Data for analysis START

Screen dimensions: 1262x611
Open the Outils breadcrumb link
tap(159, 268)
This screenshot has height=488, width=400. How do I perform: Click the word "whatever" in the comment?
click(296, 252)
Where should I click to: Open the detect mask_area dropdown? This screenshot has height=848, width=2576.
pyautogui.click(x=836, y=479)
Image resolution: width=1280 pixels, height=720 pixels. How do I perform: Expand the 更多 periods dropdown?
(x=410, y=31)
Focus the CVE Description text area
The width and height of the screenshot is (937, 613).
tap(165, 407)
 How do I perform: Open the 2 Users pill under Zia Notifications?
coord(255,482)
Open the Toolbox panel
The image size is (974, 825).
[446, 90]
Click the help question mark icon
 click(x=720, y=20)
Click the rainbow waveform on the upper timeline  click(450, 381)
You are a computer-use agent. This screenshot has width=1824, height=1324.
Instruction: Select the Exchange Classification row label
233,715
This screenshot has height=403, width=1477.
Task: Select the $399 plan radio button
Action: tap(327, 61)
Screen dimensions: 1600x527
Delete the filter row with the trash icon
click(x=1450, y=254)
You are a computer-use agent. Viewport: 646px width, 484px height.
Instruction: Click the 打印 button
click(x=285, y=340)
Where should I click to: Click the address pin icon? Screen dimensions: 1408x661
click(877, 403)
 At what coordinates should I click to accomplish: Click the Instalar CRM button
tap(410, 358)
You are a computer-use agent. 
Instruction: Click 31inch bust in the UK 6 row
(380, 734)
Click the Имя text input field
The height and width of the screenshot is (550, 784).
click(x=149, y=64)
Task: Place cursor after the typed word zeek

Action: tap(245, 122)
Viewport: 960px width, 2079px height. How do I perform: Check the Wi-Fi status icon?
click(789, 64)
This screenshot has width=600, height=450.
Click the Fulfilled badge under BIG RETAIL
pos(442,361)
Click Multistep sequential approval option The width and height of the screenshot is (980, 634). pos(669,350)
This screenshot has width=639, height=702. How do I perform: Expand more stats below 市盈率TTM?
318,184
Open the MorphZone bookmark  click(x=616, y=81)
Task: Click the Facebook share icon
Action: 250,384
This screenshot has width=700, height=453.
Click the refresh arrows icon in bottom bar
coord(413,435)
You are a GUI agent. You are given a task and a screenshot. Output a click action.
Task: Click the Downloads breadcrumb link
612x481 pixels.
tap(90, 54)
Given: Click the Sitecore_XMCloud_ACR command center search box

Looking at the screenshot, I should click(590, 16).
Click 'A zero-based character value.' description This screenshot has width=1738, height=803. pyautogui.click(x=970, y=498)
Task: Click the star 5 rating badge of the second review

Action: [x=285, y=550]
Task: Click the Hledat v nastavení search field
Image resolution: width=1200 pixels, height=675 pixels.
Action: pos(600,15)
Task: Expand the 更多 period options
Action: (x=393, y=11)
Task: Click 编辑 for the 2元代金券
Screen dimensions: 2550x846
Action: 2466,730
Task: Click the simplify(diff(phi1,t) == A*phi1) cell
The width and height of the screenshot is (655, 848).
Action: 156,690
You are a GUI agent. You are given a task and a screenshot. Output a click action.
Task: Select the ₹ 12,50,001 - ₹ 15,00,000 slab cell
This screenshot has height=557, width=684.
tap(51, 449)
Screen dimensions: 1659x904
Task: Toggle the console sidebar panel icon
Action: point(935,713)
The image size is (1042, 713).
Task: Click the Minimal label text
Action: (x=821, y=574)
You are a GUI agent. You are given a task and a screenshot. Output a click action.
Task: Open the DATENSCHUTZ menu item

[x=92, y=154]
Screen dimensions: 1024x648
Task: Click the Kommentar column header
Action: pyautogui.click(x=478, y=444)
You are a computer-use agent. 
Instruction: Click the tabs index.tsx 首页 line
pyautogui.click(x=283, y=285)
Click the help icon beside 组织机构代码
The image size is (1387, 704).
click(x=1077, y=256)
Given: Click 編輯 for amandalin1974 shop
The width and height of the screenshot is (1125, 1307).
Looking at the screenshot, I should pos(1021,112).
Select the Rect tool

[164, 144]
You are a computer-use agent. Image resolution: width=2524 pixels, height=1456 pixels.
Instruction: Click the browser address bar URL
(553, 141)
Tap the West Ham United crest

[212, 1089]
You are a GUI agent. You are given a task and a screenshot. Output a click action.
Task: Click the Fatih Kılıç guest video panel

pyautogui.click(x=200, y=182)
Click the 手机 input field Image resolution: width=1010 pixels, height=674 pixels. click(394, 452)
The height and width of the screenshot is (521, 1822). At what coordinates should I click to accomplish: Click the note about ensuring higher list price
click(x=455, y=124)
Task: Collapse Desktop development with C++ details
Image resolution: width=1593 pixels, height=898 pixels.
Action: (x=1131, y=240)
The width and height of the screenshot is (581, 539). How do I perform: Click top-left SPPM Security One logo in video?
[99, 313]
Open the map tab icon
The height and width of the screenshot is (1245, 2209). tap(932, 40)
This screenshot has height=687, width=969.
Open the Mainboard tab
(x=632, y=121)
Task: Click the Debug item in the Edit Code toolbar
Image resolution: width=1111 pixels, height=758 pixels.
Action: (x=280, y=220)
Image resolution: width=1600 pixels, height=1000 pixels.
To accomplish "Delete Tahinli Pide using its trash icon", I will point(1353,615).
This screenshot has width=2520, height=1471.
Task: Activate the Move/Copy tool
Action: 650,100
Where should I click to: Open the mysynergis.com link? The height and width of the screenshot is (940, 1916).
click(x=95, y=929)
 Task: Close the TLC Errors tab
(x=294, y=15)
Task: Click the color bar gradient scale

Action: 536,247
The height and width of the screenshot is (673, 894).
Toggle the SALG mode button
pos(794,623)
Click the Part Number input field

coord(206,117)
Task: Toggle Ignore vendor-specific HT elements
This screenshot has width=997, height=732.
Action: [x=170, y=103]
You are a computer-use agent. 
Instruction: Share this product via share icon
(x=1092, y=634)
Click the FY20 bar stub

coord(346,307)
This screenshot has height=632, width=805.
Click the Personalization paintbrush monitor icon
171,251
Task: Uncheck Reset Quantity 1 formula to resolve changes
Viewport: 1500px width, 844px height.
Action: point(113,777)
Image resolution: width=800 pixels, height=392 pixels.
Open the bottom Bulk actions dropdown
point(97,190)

Data for analysis END

Try it | For this exercise, please output exactly the lines above starting at the line with "This screenshot has width=639, height=702." and ending at the line with "Click 'A zero-based", ends included.

Response area |
This screenshot has width=639, height=702. How do I perform: Expand more stats below 市盈率TTM?
318,184
Open the MorphZone bookmark  click(x=616, y=81)
Task: Click the Facebook share icon
Action: 250,384
This screenshot has width=700, height=453.
Click the refresh arrows icon in bottom bar
coord(413,435)
You are a GUI agent. You are given a task and a screenshot. Output a click action.
Task: Click the Downloads breadcrumb link
612x481 pixels.
tap(90, 54)
Given: Click the Sitecore_XMCloud_ACR command center search box

Looking at the screenshot, I should click(590, 16).
Click 'A zero-based character value.' description This screenshot has width=1738, height=803. pyautogui.click(x=970, y=498)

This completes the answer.